*Entries shown*
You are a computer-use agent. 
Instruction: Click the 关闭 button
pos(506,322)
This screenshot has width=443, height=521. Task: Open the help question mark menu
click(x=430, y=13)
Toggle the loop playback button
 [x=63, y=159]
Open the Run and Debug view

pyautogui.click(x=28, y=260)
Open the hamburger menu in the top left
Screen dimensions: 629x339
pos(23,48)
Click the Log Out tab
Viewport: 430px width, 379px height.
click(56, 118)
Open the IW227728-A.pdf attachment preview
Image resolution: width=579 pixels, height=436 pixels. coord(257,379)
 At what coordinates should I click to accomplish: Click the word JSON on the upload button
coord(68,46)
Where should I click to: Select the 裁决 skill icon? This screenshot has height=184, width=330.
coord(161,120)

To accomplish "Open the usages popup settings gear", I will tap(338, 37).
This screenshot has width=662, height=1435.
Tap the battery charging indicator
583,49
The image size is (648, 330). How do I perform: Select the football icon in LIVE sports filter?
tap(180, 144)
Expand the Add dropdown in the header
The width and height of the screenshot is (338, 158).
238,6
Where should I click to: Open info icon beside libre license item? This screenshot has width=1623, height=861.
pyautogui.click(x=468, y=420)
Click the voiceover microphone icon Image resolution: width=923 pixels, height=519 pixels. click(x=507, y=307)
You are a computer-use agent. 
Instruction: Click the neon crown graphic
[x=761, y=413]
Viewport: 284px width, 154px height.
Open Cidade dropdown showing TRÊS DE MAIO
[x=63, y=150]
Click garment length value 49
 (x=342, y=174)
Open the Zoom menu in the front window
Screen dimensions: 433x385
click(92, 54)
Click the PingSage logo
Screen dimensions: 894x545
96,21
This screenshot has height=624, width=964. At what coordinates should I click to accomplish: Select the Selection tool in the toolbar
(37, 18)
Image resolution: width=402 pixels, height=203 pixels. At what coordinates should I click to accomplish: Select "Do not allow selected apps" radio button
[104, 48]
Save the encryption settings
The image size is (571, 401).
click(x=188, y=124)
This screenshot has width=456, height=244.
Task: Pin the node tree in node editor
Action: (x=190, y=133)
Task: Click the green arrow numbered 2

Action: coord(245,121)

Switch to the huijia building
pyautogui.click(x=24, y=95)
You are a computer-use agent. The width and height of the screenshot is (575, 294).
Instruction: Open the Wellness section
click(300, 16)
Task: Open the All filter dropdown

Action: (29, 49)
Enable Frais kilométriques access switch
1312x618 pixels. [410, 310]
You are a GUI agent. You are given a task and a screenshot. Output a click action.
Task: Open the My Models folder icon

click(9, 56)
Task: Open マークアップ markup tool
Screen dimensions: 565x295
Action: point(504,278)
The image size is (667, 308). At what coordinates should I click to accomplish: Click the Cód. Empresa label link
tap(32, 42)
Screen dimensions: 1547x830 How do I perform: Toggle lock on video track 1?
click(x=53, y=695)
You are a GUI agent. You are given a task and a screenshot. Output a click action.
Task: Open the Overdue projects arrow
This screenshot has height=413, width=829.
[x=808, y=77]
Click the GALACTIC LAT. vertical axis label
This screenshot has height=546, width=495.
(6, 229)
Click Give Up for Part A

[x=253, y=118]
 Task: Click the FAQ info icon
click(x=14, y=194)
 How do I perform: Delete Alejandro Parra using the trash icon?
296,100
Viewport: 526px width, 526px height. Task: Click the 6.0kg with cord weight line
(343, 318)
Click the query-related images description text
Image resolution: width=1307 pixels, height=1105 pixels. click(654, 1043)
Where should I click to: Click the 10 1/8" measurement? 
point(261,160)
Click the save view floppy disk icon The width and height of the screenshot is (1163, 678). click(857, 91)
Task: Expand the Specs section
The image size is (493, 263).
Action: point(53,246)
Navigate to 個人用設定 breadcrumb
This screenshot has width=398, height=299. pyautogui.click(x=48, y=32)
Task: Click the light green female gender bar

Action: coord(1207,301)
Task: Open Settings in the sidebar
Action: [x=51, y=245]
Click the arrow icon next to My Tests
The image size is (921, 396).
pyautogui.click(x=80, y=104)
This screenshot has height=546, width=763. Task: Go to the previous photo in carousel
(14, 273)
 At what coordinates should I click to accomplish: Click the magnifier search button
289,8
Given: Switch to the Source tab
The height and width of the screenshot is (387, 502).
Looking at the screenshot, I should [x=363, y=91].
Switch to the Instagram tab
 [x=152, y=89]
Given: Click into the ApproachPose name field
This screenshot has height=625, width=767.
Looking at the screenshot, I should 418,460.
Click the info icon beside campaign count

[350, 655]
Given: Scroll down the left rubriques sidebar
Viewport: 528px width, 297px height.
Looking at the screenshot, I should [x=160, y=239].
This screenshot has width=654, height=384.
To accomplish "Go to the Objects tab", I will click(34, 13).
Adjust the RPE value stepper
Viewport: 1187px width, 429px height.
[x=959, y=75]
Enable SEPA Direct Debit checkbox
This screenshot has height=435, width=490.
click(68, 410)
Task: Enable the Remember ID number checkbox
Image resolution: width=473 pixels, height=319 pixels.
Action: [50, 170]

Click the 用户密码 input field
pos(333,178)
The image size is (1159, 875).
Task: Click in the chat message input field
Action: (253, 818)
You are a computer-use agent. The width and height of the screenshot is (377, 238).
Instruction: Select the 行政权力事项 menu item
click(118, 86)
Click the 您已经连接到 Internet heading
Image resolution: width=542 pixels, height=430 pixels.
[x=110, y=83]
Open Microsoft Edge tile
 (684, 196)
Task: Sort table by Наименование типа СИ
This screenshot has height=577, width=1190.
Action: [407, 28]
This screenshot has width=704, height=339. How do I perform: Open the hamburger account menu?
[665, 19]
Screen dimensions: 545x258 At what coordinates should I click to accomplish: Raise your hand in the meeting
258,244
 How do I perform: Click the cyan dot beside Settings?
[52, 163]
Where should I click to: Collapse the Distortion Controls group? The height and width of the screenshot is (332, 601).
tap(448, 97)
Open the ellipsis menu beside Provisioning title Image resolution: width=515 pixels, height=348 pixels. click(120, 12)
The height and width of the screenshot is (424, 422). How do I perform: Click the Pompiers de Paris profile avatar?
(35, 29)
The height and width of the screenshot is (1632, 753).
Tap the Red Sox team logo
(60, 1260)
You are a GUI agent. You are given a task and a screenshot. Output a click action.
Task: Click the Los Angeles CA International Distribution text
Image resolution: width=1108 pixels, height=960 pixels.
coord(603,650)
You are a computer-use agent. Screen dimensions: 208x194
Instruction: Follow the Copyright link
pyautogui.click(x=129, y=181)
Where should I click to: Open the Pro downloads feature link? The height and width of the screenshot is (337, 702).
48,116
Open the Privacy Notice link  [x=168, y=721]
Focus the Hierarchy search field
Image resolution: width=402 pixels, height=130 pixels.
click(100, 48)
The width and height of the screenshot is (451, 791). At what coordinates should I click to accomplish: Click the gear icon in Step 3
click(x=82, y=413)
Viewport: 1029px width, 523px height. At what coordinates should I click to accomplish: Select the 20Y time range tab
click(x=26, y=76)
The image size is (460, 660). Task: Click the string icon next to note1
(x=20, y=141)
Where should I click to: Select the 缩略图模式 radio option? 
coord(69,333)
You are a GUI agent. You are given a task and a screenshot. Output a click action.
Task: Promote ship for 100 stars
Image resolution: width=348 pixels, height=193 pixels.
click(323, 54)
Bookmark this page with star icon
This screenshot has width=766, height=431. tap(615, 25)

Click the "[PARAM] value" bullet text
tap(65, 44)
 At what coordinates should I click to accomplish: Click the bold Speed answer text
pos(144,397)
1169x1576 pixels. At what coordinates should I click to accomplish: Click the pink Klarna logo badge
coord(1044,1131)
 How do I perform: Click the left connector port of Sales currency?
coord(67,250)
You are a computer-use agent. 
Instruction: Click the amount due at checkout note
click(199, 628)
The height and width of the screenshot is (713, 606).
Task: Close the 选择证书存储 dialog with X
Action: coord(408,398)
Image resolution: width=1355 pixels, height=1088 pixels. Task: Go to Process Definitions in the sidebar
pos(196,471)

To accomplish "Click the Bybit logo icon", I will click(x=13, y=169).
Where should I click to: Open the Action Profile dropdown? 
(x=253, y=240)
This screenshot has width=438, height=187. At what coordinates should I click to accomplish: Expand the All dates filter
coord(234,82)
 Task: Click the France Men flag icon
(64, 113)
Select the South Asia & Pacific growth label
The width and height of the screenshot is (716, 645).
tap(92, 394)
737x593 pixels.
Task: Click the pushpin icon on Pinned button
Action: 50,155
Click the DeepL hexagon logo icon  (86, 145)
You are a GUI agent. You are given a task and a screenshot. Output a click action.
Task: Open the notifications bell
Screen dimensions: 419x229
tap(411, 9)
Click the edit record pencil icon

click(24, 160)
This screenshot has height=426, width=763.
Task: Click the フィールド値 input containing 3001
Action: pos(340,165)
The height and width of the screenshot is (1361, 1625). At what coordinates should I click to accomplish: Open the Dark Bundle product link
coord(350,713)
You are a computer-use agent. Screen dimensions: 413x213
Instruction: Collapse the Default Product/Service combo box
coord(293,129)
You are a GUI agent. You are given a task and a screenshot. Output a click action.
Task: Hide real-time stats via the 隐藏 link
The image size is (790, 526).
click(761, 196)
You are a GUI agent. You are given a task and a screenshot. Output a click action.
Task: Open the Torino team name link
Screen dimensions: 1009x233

*Work request*
Look through the material and copy each line that has "will".

*Result of this exercise*
To accomplish "Open the usages popup settings gear", I will tap(338, 37).
To accomplish "Go to the Objects tab", I will click(34, 13).
To accomplish "Click the Bybit logo icon", I will click(x=13, y=169).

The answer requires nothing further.